Thursday, January 19, 2012

Moving Beyond “No”: Embracing the Positive in Prevention

When my daughter came home from school last year asking me to sign her up for STAR, I confess I knew very little about the social-development theory behind the program. What I did know was that parents whose children had been in STAR tended to rave about it.
They loved that their kids had a safe place to go after school where they could have fun learning a new skill while getting to know new friends. The word “prevention” didn’t come up in a single conversation. Instead, my fellow parents used words like “happy” and “engaged”, “focused” and “empowered” when talking about their kids’ experiences in STAR.
Compare this to the verbiage surrounding the Just Say No campaign, the national substance-abuse prevention effort from my late childhood days. Though there might very well have been associated positive taglines from that campaign, I simply don’t recall them. Only: Just. Say. No.
Now that I’m a Five Town CTC employee, it’s my job to know—and to spread the word about—how STAR (as well as other CTC programs and initiatives) fits into the big picture of promoting healthy youth in our five towns. From my relatively innocent perspective of a satisfied parent to a happy fifth-grader, I have come to see STAR through the lens of behavioral science.
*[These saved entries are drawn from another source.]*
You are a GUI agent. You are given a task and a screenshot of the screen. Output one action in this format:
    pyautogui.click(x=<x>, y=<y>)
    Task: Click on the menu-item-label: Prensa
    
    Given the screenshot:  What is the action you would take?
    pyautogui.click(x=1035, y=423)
My daughter was not, for example, just learning a skill while having a great time among friends (though she most certainly was doing so), she was learning skills in a “pro-social environment”—part of the STAR recipe for helping kids to “internalize healthy beliefs and clear standards.” Not a single negative in that description, yet as the data tells us, this model clearly serves to prevent trouble behaviors. Conversely, Just Say No, in all its bald negativity, proved ineffective, even possibly counter-productive.
Of course, it doesn’t take a scientist to understand how a program like STAR can play a crucial role in preventing kids from getting into drugs, drinking alcohol, smoking cigarettes, skipping school, etc. This is not to skirt our obvious parental duty; it is crucial that we talk to our kids (explicitly) about the dangers of the behaviors we want them to avoid for their own good. But: Get them involved, give them positive feedback, and recognize them for their achievements. Do so (parents, teachers, coaches…) and you’ll foster their desire to make healthy choices for themselves.